#### What the exercise asks:
Copy the records verbatim, starting at the line containing "Click Sarah's portrait" and ending with the line containing "I will point(780,613).", including both of those lines.
---- Input material
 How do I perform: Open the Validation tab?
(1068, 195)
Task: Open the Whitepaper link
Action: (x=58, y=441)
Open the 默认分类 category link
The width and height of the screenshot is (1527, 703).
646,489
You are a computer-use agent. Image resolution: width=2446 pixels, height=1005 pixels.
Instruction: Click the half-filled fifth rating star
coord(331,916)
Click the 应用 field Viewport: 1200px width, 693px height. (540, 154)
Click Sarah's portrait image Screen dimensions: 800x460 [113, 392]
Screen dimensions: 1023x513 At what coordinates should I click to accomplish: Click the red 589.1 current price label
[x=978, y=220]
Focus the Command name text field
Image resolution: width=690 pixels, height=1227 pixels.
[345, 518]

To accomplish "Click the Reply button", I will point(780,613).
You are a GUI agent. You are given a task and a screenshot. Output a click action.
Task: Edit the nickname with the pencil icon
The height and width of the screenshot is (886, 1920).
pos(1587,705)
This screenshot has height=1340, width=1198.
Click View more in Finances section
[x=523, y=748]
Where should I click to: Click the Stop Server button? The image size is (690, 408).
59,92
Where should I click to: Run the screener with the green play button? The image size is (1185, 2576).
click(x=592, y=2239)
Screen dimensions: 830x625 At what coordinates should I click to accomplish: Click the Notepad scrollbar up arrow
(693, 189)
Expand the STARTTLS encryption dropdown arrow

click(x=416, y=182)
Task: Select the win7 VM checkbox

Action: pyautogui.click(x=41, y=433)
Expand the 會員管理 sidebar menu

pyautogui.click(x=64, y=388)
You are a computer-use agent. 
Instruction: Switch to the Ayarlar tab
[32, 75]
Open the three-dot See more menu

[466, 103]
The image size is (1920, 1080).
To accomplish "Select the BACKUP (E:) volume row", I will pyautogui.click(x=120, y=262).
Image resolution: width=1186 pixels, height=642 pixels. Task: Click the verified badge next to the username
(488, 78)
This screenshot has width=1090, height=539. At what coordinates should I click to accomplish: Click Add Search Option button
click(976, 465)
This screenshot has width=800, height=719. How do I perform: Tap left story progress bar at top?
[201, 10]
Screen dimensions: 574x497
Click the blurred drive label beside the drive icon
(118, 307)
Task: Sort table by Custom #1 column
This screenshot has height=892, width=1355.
--------
#### The result:
Click Sarah's portrait image Screen dimensions: 800x460 [113, 392]
Screen dimensions: 1023x513 At what coordinates should I click to accomplish: Click the red 589.1 current price label
[x=978, y=220]
Focus the Command name text field
Image resolution: width=690 pixels, height=1227 pixels.
[345, 518]

To accomplish "Click the Reply button", I will point(780,613).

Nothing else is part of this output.